■ TASK REQUIREMENTS
The entries below must be transcribed exactly. Leave nothing out.

■ Pixel coordinate grounding data
——————————

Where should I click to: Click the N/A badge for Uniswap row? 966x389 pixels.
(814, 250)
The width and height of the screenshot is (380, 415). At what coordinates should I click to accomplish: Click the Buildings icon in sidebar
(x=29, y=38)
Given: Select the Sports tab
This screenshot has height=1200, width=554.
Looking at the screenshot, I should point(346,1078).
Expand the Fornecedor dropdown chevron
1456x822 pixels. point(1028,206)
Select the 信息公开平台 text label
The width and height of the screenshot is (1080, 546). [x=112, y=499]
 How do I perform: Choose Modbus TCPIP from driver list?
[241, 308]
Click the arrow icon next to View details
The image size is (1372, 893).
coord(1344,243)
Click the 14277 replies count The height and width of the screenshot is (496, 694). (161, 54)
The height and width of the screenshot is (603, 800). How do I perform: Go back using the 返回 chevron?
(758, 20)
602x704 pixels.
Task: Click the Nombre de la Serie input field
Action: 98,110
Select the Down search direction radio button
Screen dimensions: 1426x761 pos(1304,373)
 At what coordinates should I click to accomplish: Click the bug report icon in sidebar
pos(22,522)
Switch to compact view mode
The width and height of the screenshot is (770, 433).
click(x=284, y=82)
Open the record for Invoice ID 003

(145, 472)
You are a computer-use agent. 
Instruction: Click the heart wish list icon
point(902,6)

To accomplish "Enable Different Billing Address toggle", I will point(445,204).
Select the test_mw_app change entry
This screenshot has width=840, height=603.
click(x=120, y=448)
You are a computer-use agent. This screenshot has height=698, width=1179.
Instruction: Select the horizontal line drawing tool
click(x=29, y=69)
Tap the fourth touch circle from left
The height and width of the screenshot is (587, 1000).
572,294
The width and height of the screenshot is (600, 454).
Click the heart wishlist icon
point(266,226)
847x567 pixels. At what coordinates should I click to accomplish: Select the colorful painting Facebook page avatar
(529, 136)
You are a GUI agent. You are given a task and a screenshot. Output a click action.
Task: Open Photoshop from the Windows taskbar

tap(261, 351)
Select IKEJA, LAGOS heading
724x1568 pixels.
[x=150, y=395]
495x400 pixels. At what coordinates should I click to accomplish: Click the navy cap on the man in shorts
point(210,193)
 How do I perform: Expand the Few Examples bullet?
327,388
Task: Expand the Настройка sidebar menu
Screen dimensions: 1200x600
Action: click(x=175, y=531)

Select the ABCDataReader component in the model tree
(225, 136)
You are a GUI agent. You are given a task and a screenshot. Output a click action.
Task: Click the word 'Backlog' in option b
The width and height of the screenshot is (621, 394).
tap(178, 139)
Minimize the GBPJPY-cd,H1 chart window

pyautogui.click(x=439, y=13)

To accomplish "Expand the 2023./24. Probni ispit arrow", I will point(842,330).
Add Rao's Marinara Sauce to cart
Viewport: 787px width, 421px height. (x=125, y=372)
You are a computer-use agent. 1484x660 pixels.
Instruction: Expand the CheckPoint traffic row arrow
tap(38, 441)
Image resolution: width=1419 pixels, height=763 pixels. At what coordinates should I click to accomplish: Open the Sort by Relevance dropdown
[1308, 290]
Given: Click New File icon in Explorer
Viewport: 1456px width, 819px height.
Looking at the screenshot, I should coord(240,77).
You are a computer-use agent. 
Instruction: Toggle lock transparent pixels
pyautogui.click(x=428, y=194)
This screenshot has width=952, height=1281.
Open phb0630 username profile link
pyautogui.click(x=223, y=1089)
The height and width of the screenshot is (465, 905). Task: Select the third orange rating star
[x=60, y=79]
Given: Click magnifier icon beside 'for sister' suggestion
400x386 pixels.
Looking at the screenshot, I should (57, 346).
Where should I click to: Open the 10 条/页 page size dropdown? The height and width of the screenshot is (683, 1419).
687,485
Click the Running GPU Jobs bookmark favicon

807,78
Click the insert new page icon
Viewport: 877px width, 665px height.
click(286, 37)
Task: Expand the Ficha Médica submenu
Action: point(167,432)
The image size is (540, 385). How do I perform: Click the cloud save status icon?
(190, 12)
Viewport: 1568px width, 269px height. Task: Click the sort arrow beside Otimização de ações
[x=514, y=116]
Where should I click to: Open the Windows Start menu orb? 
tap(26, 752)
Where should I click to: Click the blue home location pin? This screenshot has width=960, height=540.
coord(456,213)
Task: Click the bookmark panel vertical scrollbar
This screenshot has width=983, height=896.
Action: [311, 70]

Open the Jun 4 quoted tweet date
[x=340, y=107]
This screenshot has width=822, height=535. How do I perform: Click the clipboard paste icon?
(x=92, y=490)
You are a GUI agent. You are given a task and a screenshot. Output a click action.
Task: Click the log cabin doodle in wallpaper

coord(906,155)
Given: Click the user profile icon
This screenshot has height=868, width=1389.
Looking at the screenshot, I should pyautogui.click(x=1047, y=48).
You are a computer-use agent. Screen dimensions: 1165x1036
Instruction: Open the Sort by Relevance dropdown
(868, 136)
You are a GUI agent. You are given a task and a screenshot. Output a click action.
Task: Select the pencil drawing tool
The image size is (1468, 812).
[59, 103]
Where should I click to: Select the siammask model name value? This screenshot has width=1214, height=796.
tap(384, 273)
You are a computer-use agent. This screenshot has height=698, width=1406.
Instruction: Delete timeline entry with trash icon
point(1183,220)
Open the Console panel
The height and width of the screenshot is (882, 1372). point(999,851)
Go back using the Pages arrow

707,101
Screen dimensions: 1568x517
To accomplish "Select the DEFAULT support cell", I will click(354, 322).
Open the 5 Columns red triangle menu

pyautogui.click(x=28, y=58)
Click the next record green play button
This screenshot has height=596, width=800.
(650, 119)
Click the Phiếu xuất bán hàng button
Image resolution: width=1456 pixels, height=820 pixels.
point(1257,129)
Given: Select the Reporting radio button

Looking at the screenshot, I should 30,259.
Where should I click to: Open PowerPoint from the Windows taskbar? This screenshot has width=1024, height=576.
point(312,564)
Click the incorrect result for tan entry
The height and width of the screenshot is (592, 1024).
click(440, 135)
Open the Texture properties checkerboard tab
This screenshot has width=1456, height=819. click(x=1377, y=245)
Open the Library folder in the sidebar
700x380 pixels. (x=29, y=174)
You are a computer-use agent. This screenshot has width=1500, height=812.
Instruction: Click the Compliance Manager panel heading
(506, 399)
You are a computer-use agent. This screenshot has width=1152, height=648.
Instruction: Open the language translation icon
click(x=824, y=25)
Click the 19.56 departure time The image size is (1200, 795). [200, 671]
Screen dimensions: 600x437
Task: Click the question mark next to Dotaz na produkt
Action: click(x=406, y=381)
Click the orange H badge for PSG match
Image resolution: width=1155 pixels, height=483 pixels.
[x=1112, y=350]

——————————

■ WORKED SOLUTION
Where should I click to: Click the N/A badge for Uniswap row? 966x389 pixels.
(814, 250)
The width and height of the screenshot is (380, 415). At what coordinates should I click to accomplish: Click the Buildings icon in sidebar
(x=29, y=38)
Given: Select the Sports tab
This screenshot has height=1200, width=554.
Looking at the screenshot, I should point(346,1078).
Expand the Fornecedor dropdown chevron
1456x822 pixels. point(1028,206)
Select the 信息公开平台 text label
The width and height of the screenshot is (1080, 546). [x=112, y=499]
 How do I perform: Choose Modbus TCPIP from driver list?
[241, 308]
Click the arrow icon next to View details
The image size is (1372, 893).
coord(1344,243)
Click the 14277 replies count The height and width of the screenshot is (496, 694). (161, 54)
The height and width of the screenshot is (603, 800). How do I perform: Go back using the 返回 chevron?
(758, 20)
602x704 pixels.
Task: Click the Nombre de la Serie input field
Action: 98,110
Select the Down search direction radio button
Screen dimensions: 1426x761 pos(1304,373)
 At what coordinates should I click to accomplish: Click the bug report icon in sidebar
pos(22,522)
Switch to compact view mode
The width and height of the screenshot is (770, 433).
click(x=284, y=82)
Open the record for Invoice ID 003

(145, 472)
You are a computer-use agent. 
Instruction: Click the heart wish list icon
point(902,6)

To accomplish "Enable Different Billing Address toggle", I will point(445,204).
Select the test_mw_app change entry
This screenshot has width=840, height=603.
click(x=120, y=448)
You are a computer-use agent. This screenshot has height=698, width=1179.
Instruction: Select the horizontal line drawing tool
click(x=29, y=69)
Tap the fourth touch circle from left
The height and width of the screenshot is (587, 1000).
572,294
The width and height of the screenshot is (600, 454).
Click the heart wishlist icon
point(266,226)
847x567 pixels. At what coordinates should I click to accomplish: Select the colorful painting Facebook page avatar
(529, 136)
You are a GUI agent. You are given a task and a screenshot. Output a click action.
Task: Open Photoshop from the Windows taskbar

tap(261, 351)
Select IKEJA, LAGOS heading
724x1568 pixels.
[x=150, y=395]
495x400 pixels. At what coordinates should I click to accomplish: Click the navy cap on the man in shorts
point(210,193)
 How do I perform: Expand the Few Examples bullet?
327,388
Task: Expand the Настройка sidebar menu
Screen dimensions: 1200x600
Action: click(x=175, y=531)

Select the ABCDataReader component in the model tree
(225, 136)
You are a GUI agent. You are given a task and a screenshot. Output a click action.
Task: Click the word 'Backlog' in option b
The width and height of the screenshot is (621, 394).
tap(178, 139)
Minimize the GBPJPY-cd,H1 chart window

pyautogui.click(x=439, y=13)

To accomplish "Expand the 2023./24. Probni ispit arrow", I will point(842,330).
Add Rao's Marinara Sauce to cart
Viewport: 787px width, 421px height. (x=125, y=372)
You are a computer-use agent. 1484x660 pixels.
Instruction: Expand the CheckPoint traffic row arrow
tap(38, 441)
Image resolution: width=1419 pixels, height=763 pixels. At what coordinates should I click to accomplish: Open the Sort by Relevance dropdown
[1308, 290]
Given: Click New File icon in Explorer
Viewport: 1456px width, 819px height.
Looking at the screenshot, I should coord(240,77).
You are a computer-use agent. 
Instruction: Toggle lock transparent pixels
pyautogui.click(x=428, y=194)
This screenshot has width=952, height=1281.
Open phb0630 username profile link
pyautogui.click(x=223, y=1089)
The height and width of the screenshot is (465, 905). Task: Select the third orange rating star
[x=60, y=79]
Given: Click magnifier icon beside 'for sister' suggestion
400x386 pixels.
Looking at the screenshot, I should (57, 346).
Where should I click to: Open the 10 条/页 page size dropdown? The height and width of the screenshot is (683, 1419).
687,485
Click the Running GPU Jobs bookmark favicon

807,78
Click the insert new page icon
Viewport: 877px width, 665px height.
click(286, 37)
Task: Expand the Ficha Médica submenu
Action: point(167,432)
The image size is (540, 385). How do I perform: Click the cloud save status icon?
(190, 12)
Viewport: 1568px width, 269px height. Task: Click the sort arrow beside Otimização de ações
[x=514, y=116]
Where should I click to: Open the Windows Start menu orb? 
tap(26, 752)
Where should I click to: Click the blue home location pin? This screenshot has width=960, height=540.
coord(456,213)
Task: Click the bookmark panel vertical scrollbar
This screenshot has width=983, height=896.
Action: [311, 70]

Open the Jun 4 quoted tweet date
[x=340, y=107]
This screenshot has width=822, height=535. How do I perform: Click the clipboard paste icon?
(x=92, y=490)
You are a GUI agent. You are given a task and a screenshot. Output a click action.
Task: Click the log cabin doodle in wallpaper

coord(906,155)
Given: Click the user profile icon
This screenshot has height=868, width=1389.
Looking at the screenshot, I should pyautogui.click(x=1047, y=48).
You are a computer-use agent. Screen dimensions: 1165x1036
Instruction: Open the Sort by Relevance dropdown
(868, 136)
You are a GUI agent. You are given a task and a screenshot. Output a click action.
Task: Select the pencil drawing tool
The image size is (1468, 812).
[59, 103]
Where should I click to: Select the siammask model name value? This screenshot has width=1214, height=796.
tap(384, 273)
You are a computer-use agent. This screenshot has height=698, width=1406.
Instruction: Delete timeline entry with trash icon
point(1183,220)
Open the Console panel
The height and width of the screenshot is (882, 1372). point(999,851)
Go back using the Pages arrow

707,101
Screen dimensions: 1568x517
To accomplish "Select the DEFAULT support cell", I will click(354, 322).
Open the 5 Columns red triangle menu

pyautogui.click(x=28, y=58)
Click the next record green play button
This screenshot has height=596, width=800.
(650, 119)
Click the Phiếu xuất bán hàng button
Image resolution: width=1456 pixels, height=820 pixels.
point(1257,129)
Given: Select the Reporting radio button

Looking at the screenshot, I should 30,259.
Where should I click to: Open PowerPoint from the Windows taskbar? This screenshot has width=1024, height=576.
point(312,564)
Click the incorrect result for tan entry
The height and width of the screenshot is (592, 1024).
click(440, 135)
Open the Texture properties checkerboard tab
This screenshot has width=1456, height=819. click(x=1377, y=245)
Open the Library folder in the sidebar
700x380 pixels. (x=29, y=174)
You are a computer-use agent. This screenshot has width=1500, height=812.
Instruction: Click the Compliance Manager panel heading
(506, 399)
You are a computer-use agent. This screenshot has width=1152, height=648.
Instruction: Open the language translation icon
click(x=824, y=25)
Click the 19.56 departure time The image size is (1200, 795). [200, 671]
Screen dimensions: 600x437
Task: Click the question mark next to Dotaz na produkt
Action: click(x=406, y=381)
Click the orange H badge for PSG match
Image resolution: width=1155 pixels, height=483 pixels.
[x=1112, y=350]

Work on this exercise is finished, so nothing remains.